Just a little further over the edge….really just push me right on over.

I had a pretty shitty day yesterday and yes I know I am posting this a day late but I was not in the mood to write anything mildly hopeful while I was in tears having an emotional breakdown.
Its been tough financially lately but today was just the end all of days where nothing could go right.
I’m just taking it day by day and seeing what happens right now.
That’s all I can do, and I am
not going to be venting here about what is going on because If I have to explain it again I will just burst into tears and have another breakdown.
I don’t want that right now.
So, my camping trip is coming up in a few days, less than a week. That should be a fun time for all the people going.
I mean that sincerely by the way.
It just doesn’t look like I will be going this year even though I have the days off and I had plans in place.
Unless someone is willing to drive there and pay for my food and ticket, I will not be able to go.
That is part of the breakdown.
I will not go into detail unless someone asks and I will be in tears if you do.

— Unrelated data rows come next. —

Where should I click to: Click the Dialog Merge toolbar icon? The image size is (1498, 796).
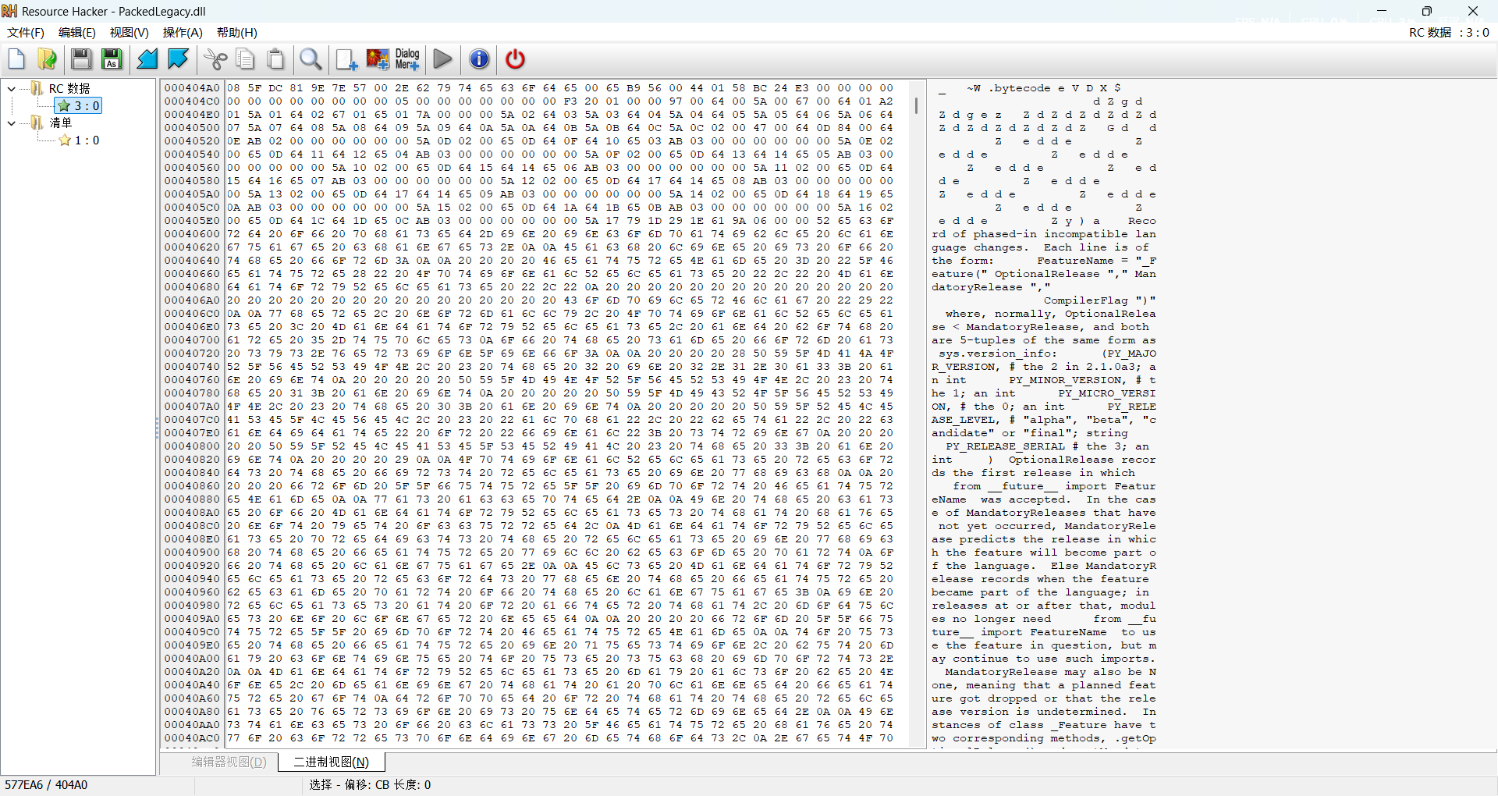[407, 59]
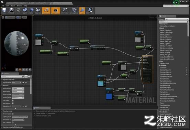The width and height of the screenshot is (190, 130).
Task: Open the File menu
Action: (x=3, y=6)
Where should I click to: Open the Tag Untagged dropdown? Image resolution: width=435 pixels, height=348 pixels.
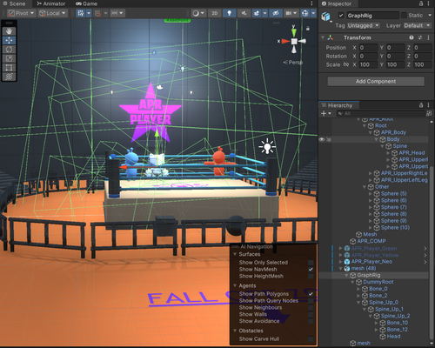(x=364, y=25)
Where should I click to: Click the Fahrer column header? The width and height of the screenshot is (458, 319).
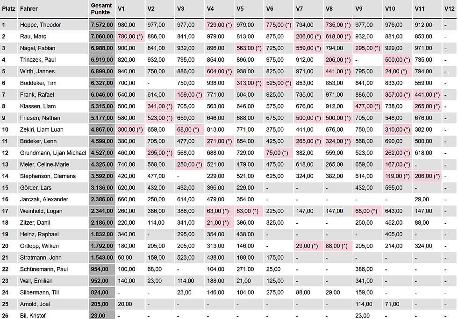point(29,9)
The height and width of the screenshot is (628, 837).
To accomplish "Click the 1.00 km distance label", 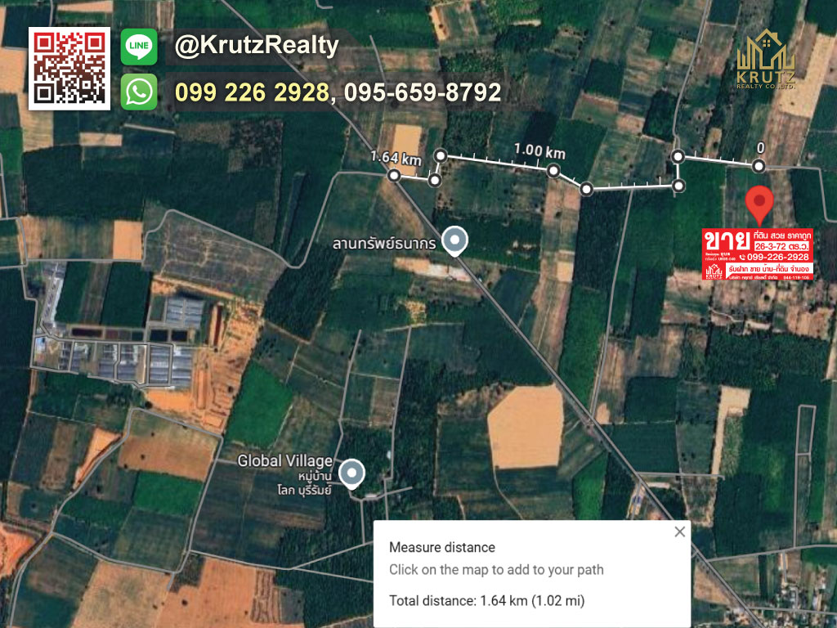I will 539,151.
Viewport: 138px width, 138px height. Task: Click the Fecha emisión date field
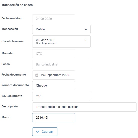54,19
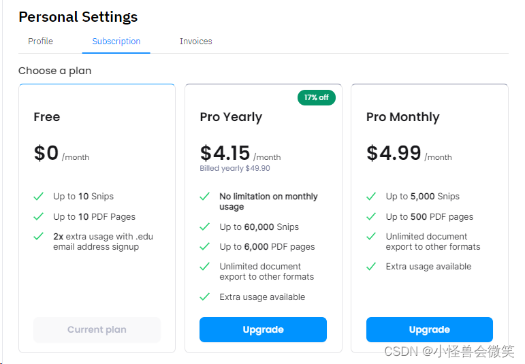Switch to the Invoices tab

[x=195, y=42]
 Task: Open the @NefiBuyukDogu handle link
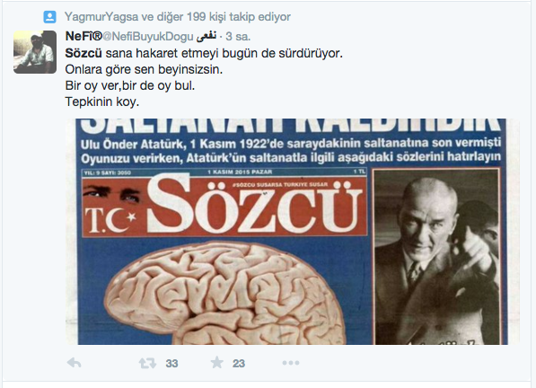click(x=147, y=37)
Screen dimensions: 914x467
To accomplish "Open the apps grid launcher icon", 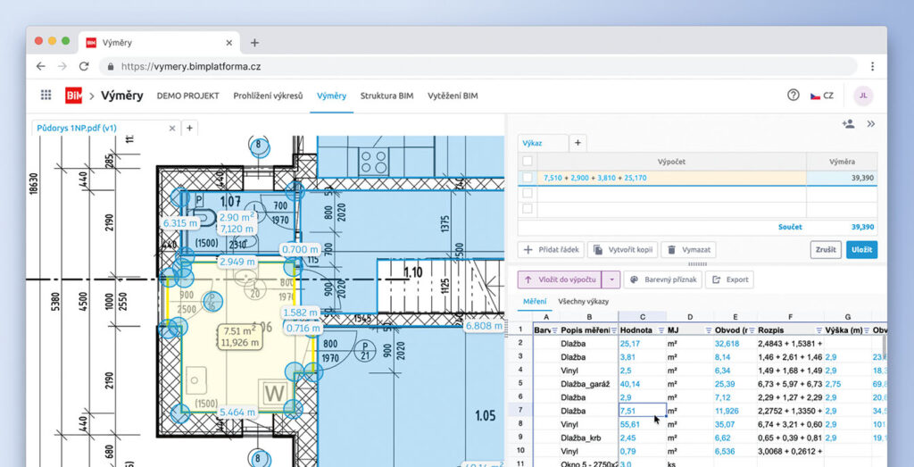I will pos(46,96).
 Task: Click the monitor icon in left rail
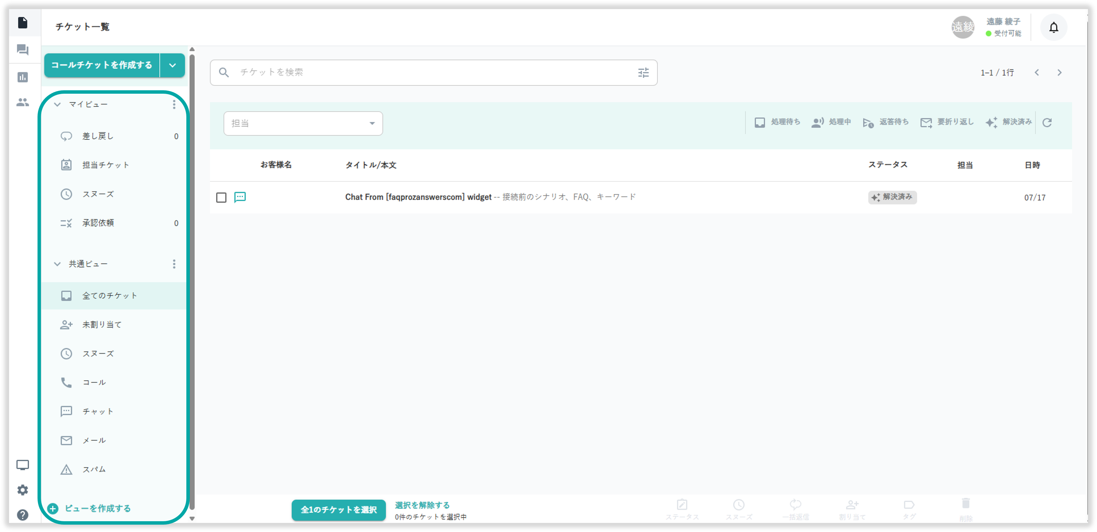click(23, 465)
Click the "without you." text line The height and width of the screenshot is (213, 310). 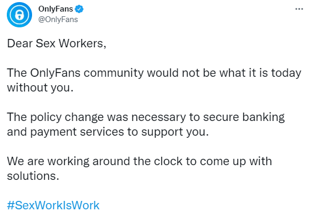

be ready for the water works seriously.
I am seriously upset about not being able to go but that is just the way the cookie crumbles right now.
Now, if I can somehow put together at least 80 bucks in the next few days I might be able to go, but that doesn’t look likely.
I am tempted to ask for money but really that doesn’t see likely.
Everyone is struggling right now and what does one trip camping compare to that?
I really am trying to not get upset about this again.
I don’t think I am succeeding very well.
Part of the reason I don’t have the money is my own fault so, I really cannot complain too much but it still hurts.